I really didn't notice Indy's poor tackling. I did observe NO playng with more intensity and crispness on offense and defense.
Sean Payton was indeed the difference and the onside kick has nothing to do with it. The coach who wins the most is the one who adjusts the best and Payton took Caldwell and his staff to school.
If I'm coaching Indy and see Addai gaining chunks of yardage I order Manning to run the ball when it's called–until he sees something so wide open, he can't resist
I have never understood why special teams coaches don't tell there guys it is NOT NECESSARY to recover any onside kick. It might be smarter to bat the ball immediately to the sideline. It might be even smarter to knock the snot out of the first guy bearing down on you and give your guys an extra .75 seconds to recover or get the ball out of bounds.
According to Manning and Brees, they looked for each other, but the field was too chaotic. Manning went over to the Saints' locker room and congratulated the whole team, after texting Brees–if the accounts I read are true.
Manning's a class act, dude.
The Steelers of the last 4 years have written the book on how not to defend a title.
We'll see if the Saints learn anything.
Nate Barlow
says:
February 10th, 2010 at 6:04 pm
I agree with you about Payton's play calling overall being the difference.
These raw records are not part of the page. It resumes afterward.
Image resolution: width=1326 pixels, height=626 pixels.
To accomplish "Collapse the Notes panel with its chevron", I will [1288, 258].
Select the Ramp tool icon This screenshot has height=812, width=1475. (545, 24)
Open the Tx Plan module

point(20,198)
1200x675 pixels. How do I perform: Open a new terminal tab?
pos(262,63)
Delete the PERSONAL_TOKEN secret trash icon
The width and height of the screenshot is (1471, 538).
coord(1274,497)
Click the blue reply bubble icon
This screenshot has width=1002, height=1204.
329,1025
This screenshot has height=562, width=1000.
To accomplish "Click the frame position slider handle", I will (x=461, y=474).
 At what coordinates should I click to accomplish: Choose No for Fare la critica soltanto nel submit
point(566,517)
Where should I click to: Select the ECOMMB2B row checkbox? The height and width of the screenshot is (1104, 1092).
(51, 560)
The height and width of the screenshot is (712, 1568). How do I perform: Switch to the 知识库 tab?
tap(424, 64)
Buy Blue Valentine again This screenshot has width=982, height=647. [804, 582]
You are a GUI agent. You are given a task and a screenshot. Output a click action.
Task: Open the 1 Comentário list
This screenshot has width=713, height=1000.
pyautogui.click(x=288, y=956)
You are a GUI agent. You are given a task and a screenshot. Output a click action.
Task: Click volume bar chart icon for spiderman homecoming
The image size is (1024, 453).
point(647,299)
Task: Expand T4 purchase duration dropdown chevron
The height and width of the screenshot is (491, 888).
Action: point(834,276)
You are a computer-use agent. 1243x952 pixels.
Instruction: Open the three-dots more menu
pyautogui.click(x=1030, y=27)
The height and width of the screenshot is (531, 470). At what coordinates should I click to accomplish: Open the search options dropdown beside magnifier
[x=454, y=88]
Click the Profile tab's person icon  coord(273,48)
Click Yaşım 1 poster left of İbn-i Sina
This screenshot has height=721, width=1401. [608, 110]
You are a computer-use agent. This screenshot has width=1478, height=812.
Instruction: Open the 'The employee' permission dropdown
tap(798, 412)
The onsides kick was the momentum changing play of the game, however, and it was emblematic of everything Payton did.
Smart thought about knocking the ball out of bounds.
I've always liked Manning, but it sure didn't seem that way at the time.
All game (at least after the Saints' first couple drives) I was watching and commenting on how poor the Colts' tackling was. Review the footage if you can, it was truly bad, and under commented upon reason why they lost.